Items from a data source
━━━━━━━━━━━━━━━━━━━━━━━━━━━━━━

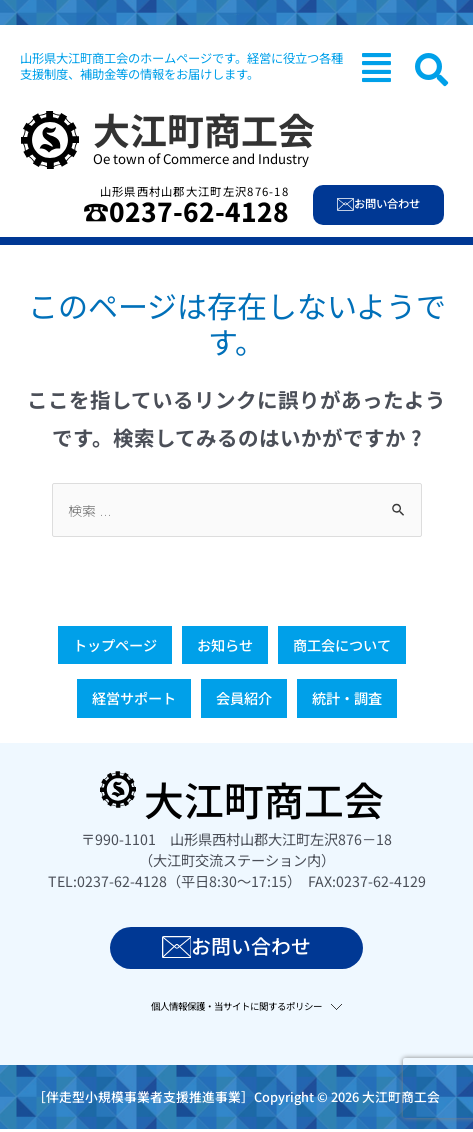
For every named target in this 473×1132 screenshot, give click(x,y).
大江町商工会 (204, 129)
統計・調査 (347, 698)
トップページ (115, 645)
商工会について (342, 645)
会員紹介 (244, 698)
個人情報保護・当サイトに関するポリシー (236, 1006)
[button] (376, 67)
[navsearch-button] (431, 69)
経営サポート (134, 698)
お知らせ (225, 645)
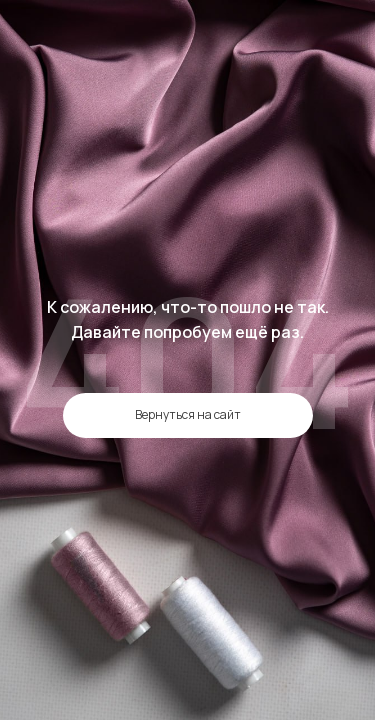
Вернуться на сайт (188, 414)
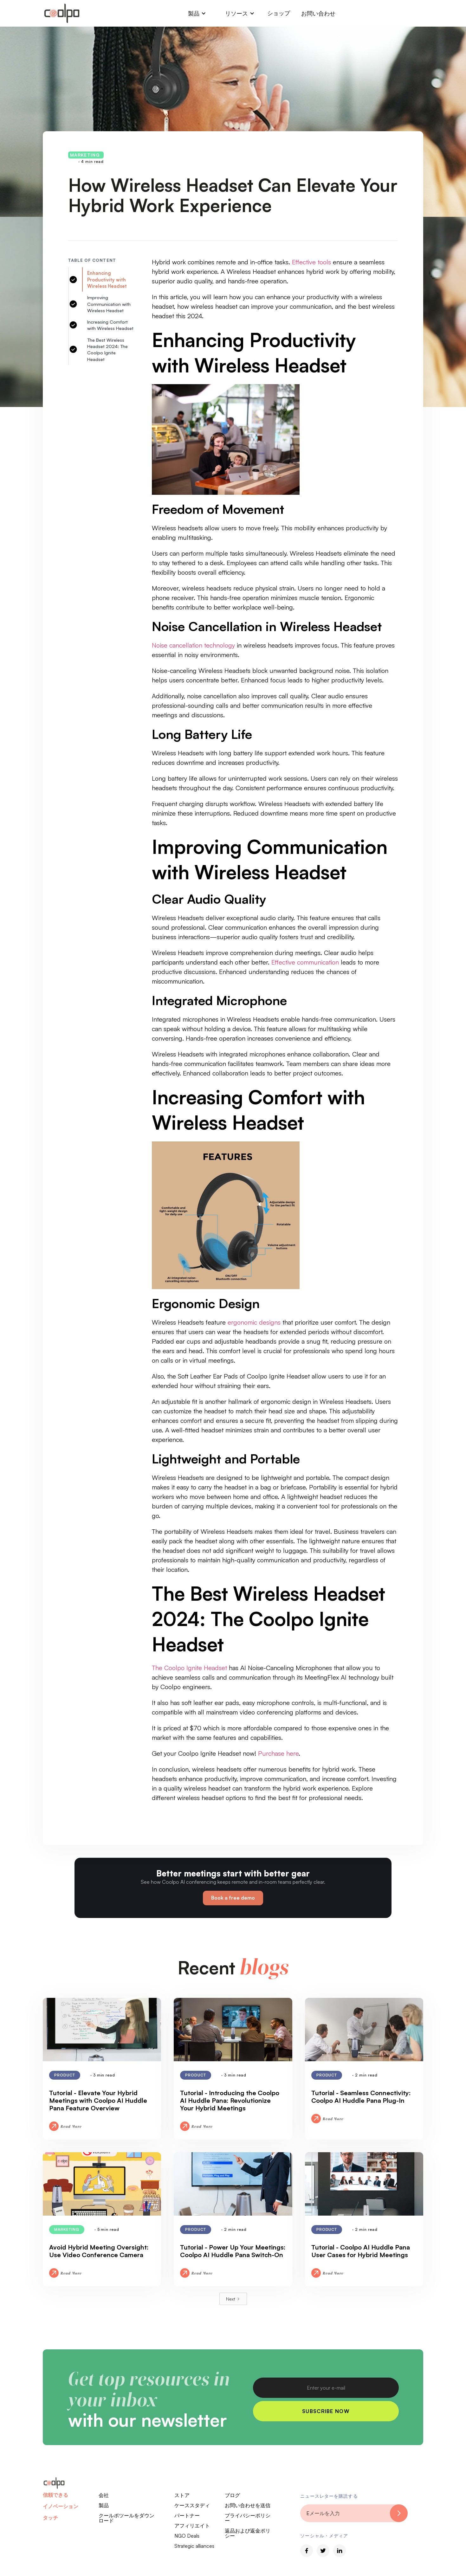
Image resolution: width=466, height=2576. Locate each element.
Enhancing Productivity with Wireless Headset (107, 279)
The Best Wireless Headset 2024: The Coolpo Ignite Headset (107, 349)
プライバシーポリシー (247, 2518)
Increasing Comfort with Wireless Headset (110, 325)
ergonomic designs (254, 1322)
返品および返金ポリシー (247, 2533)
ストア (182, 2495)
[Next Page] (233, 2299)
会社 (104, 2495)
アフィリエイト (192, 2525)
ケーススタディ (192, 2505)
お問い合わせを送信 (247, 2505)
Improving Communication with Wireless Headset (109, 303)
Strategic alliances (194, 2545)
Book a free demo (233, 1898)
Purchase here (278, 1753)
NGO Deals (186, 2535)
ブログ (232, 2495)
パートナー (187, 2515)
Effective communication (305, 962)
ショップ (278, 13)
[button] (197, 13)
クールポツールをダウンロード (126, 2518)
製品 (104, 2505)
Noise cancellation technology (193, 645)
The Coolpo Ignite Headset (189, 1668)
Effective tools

━━━━━━━━━━━━━━━━━━━━━━━━━━━━━━

**TASK REQUIREMENTS**
Put the lines beginning with the line that contains "プライバシーポリシー (247, 2518)" and running through the line that contains "Strategic alliances (194, 2545)" into a JSON list of strings, one string for each line. Leave out any blank lines.

**EXERCISE OUTPUT**
[
  "プライバシーポリシー (247, 2518)",
  "Increasing Comfort with Wireless Headset (110, 325)",
  "ergonomic designs (254, 1322)",
  "返品および返金ポリシー (247, 2533)",
  "ストア (182, 2495)",
  "[Next Page] (233, 2299)",
  "会社 (104, 2495)",
  "アフィリエイト (192, 2525)",
  "ケーススタディ (192, 2505)",
  "お問い合わせを送信 (247, 2505)",
  "Improving Communication with Wireless Headset (109, 303)",
  "Strategic alliances (194, 2545)"
]